While cryogenic TEM has revolutionized the research in biological science, its applications in materials sciences have been relatively limited. The major challenges lie in realizing reliable cryogenic specimen preparation, and atomic-scale imaging and spectroscopy at a wide range of cryogenic temperatures. Though still in its infancy, recent advancements in cryo-EM, especially in cryo-FIB and new TEM stages, have brought us the promises.

This short course will focus on the fundamentals of cryo-EM and primarily benefit those new to the field. We will highlight historical developments, current state, and future perspectives of cryo-EM for materials science. We will cover critical steps involved in a successful cryogenic microscopy study, including specimen preparation, specimen transfer, cryogenic FIB, new cryo-TEM stages, imaging, spectroscopy at low temperatures, and data analysis methods that can potentially be used to assist cryo-EM data acquisition and data analysis.
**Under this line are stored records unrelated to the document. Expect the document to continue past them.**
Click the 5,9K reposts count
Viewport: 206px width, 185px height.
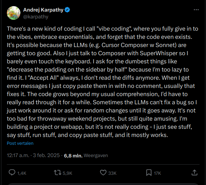tap(67, 173)
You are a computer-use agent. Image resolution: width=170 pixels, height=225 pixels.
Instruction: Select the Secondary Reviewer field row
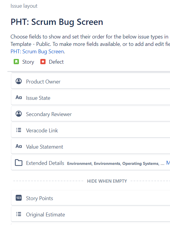click(x=91, y=114)
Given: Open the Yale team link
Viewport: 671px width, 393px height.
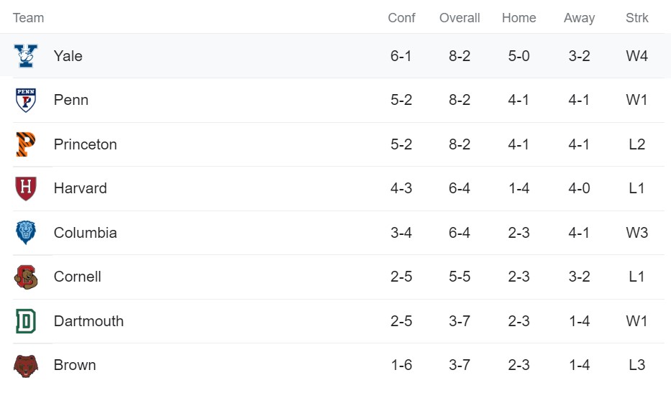Looking at the screenshot, I should tap(68, 56).
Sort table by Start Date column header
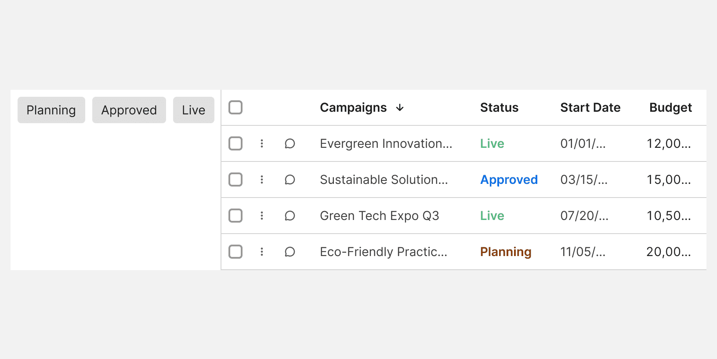The height and width of the screenshot is (359, 717). pos(590,108)
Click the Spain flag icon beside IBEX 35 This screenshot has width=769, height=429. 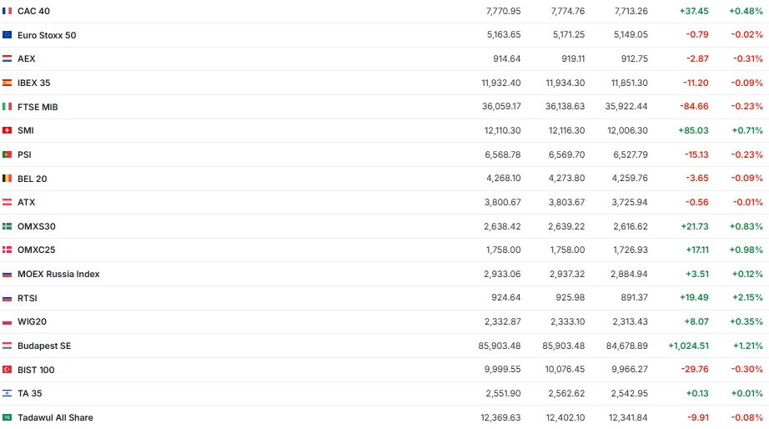8,83
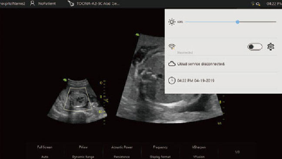Open Wi-Fi settings with the gear icon
This screenshot has width=282, height=159.
tap(271, 47)
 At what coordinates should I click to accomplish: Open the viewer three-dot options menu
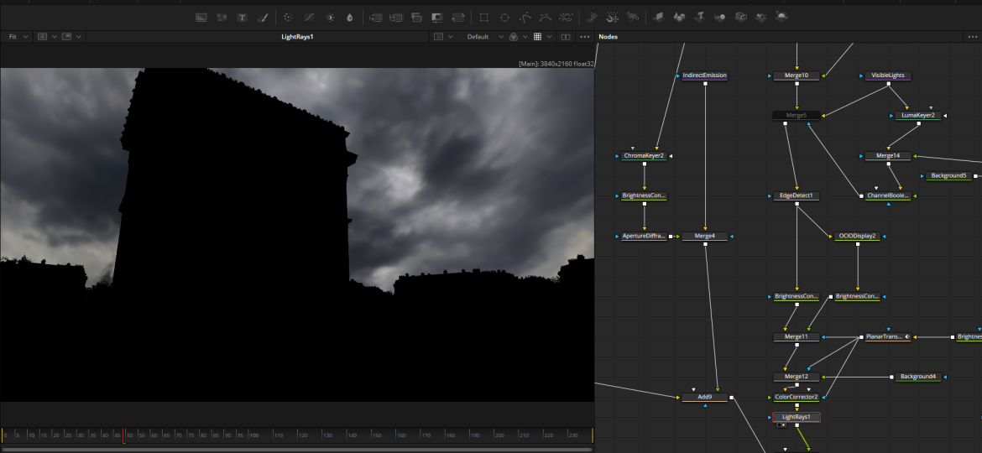point(585,37)
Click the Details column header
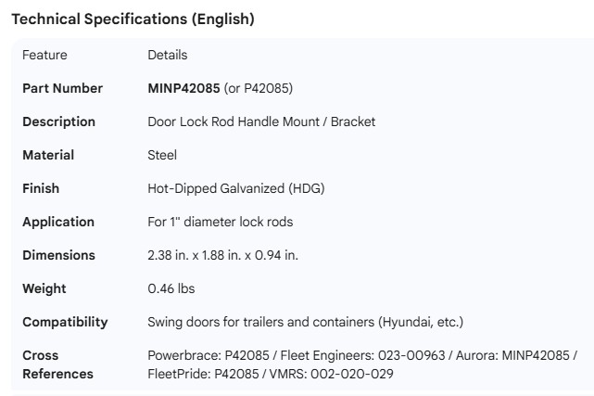This screenshot has height=396, width=594. pos(168,56)
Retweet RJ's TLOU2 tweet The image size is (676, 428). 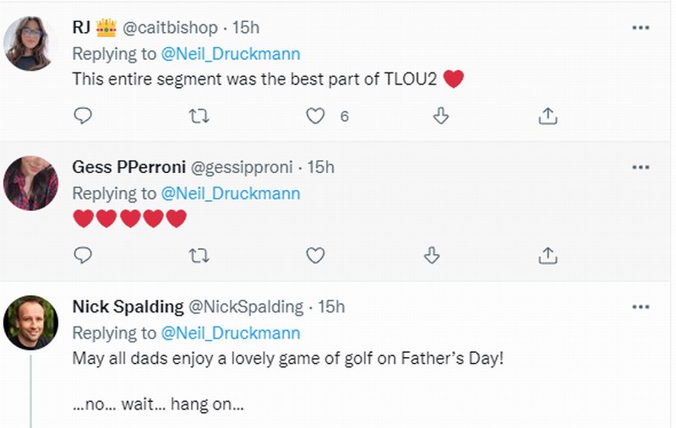tap(199, 116)
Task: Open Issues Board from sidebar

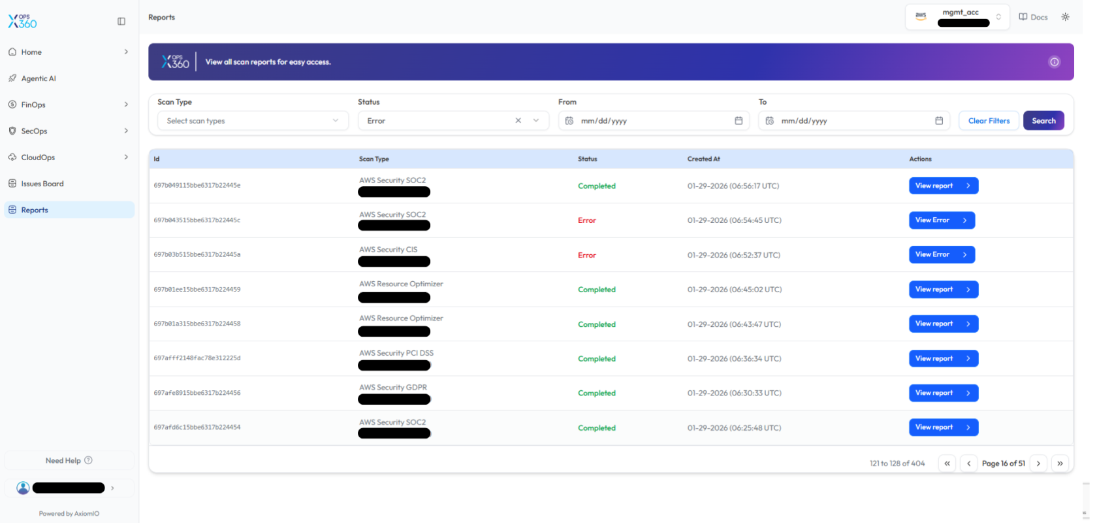Action: click(42, 184)
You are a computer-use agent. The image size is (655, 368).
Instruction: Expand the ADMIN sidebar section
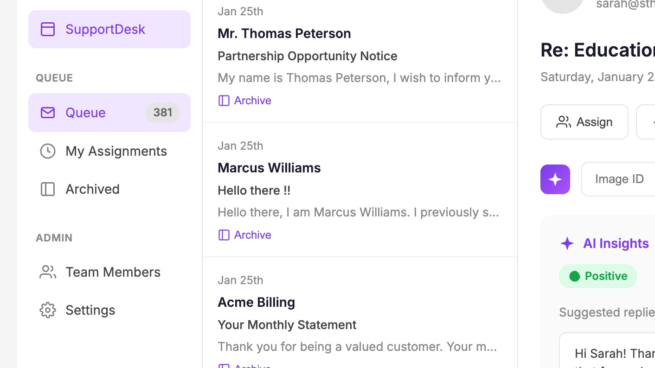54,238
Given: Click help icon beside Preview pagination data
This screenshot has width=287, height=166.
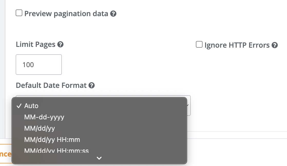Looking at the screenshot, I should [x=113, y=14].
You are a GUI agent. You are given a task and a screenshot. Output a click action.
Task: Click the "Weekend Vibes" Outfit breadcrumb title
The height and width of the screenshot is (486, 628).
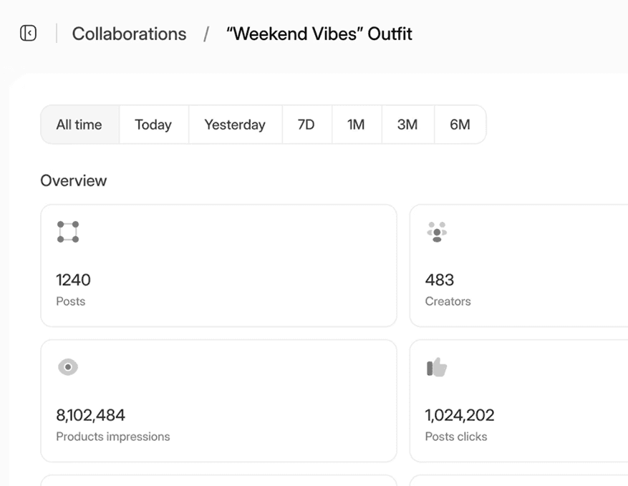pyautogui.click(x=319, y=34)
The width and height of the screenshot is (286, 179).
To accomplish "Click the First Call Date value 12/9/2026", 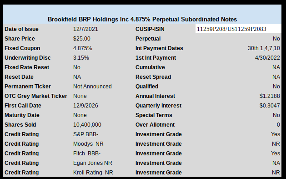I will [x=85, y=106].
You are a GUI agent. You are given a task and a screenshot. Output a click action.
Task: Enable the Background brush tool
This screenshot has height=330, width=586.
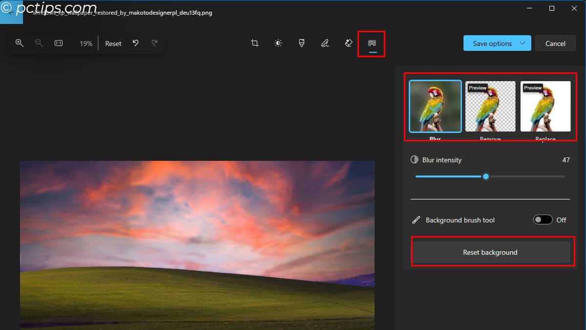pyautogui.click(x=544, y=220)
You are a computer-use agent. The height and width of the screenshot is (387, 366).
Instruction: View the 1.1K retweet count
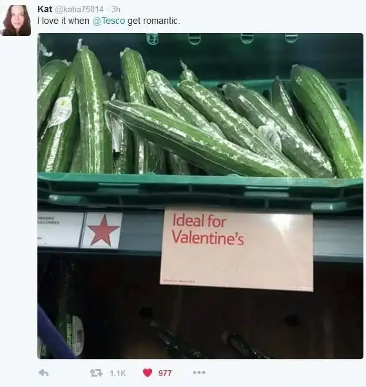pyautogui.click(x=117, y=373)
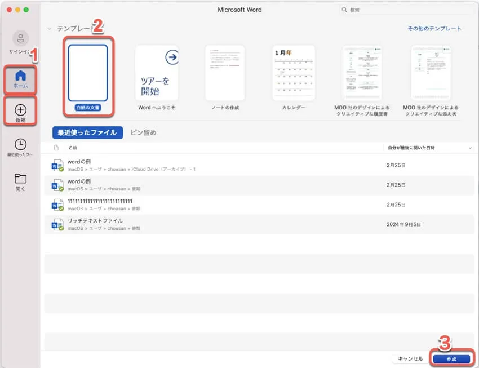Click Word file icon for 1111111 document
Screen dimensions: 479x368
57,205
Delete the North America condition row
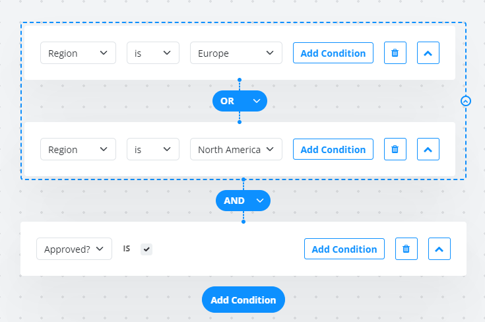485x322 pixels. point(395,149)
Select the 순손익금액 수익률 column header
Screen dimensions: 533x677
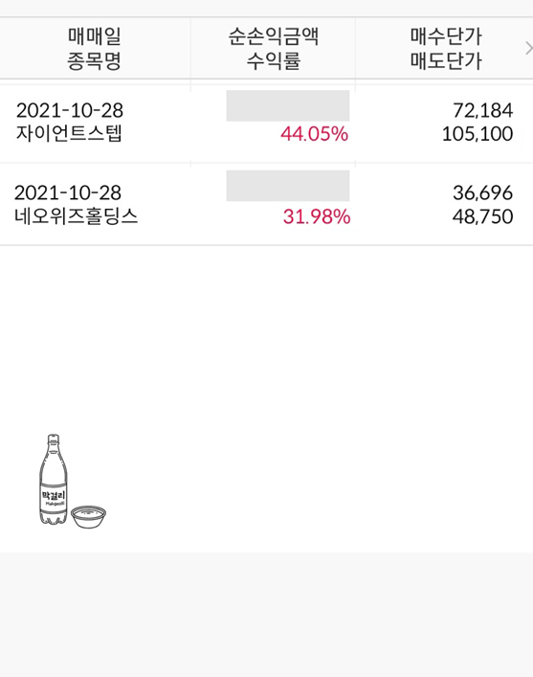(273, 48)
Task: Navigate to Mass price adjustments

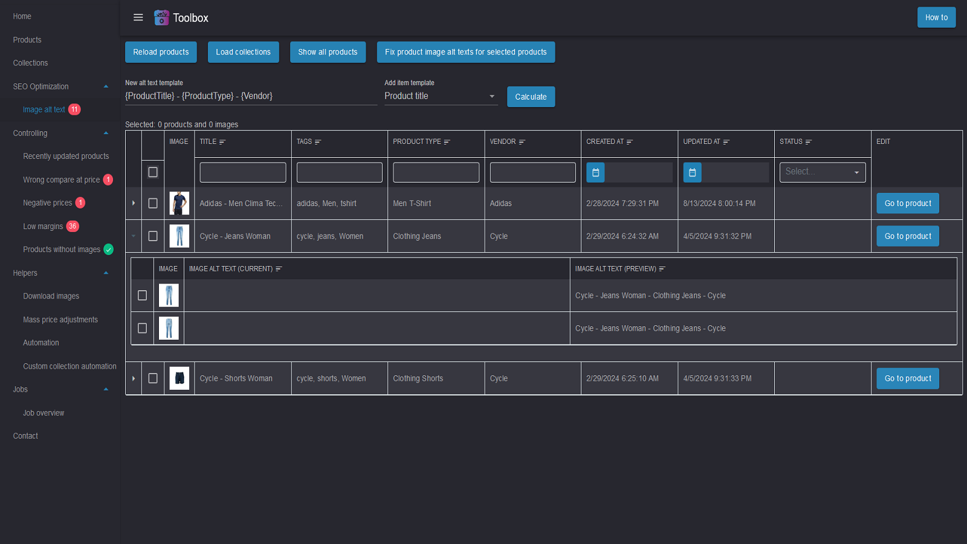Action: 60,320
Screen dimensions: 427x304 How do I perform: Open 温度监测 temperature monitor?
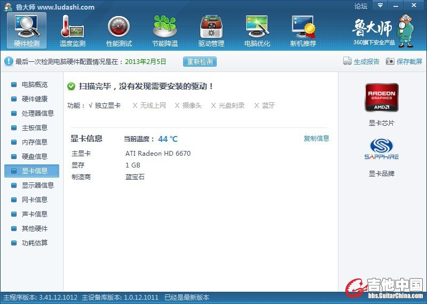point(73,30)
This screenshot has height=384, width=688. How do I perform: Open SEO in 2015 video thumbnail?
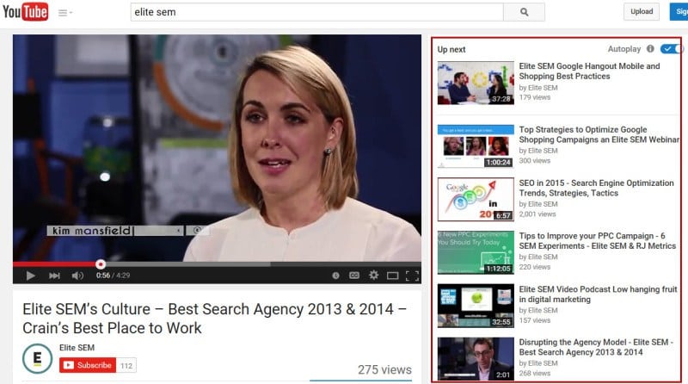(476, 200)
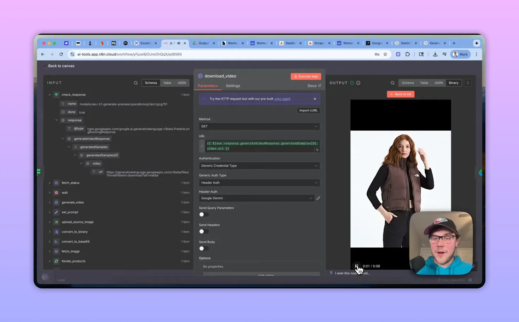519x322 pixels.
Task: Click the Execute step button
Action: tap(305, 76)

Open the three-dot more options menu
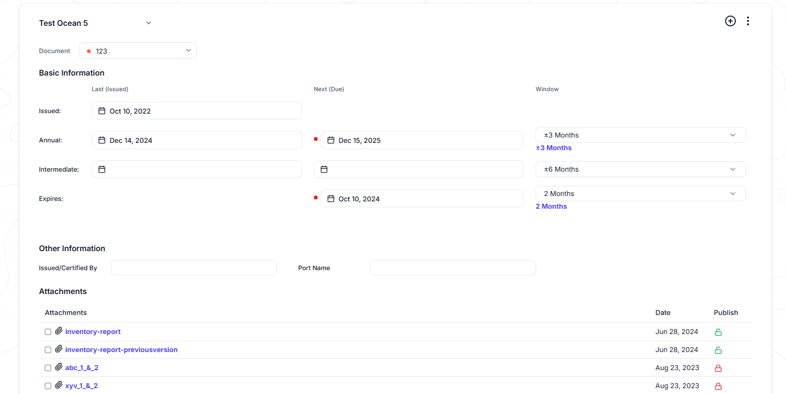tap(748, 21)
X-16 Data Analysis in Materials Science

Eric Prestat
University of Manchester and SuperSTEM Laboratory, UK

Joshua Taillon
National Institute of Standards and Technology, Boulder, US

This short course will introduce the use of HyperSpy and related Python libraries (atomap, pixStem, pyXem) for analysis of microscopy datasets. No prior Python knowledge is required. Attendees will learn how to perform basic machine learning, multi-dimensional curve fitting for EELS and EDS quantification, atomic resolution image analysis and big data processing (such as 4D STEM) on desktop computers. For this hands-on and interactive short course, attendees will need to install software on their own laptop in advance and bring it with them to the short course (instructions will be provided).

X-17 Biological EM Sample Processing

Lead Instructors
Ru-ching Hsia
Carnegie Institution for Science

Alice Liang
NYU Langone's Microscopy Laboratory

Kirk Czymmek
Donald Danford Plant Science Center

This course is the first installment of a two-part series of biology EM courses designed to introduce the principles and workflow of EM sample processing for animal and plant tissues, cultured cells, microorganisms and other particulate specimens. Participants do not need to have prior EM sample processing experience. The second installment (Part 2) of this course will be offered in 2023 and will include more advanced EM sample processing techniques.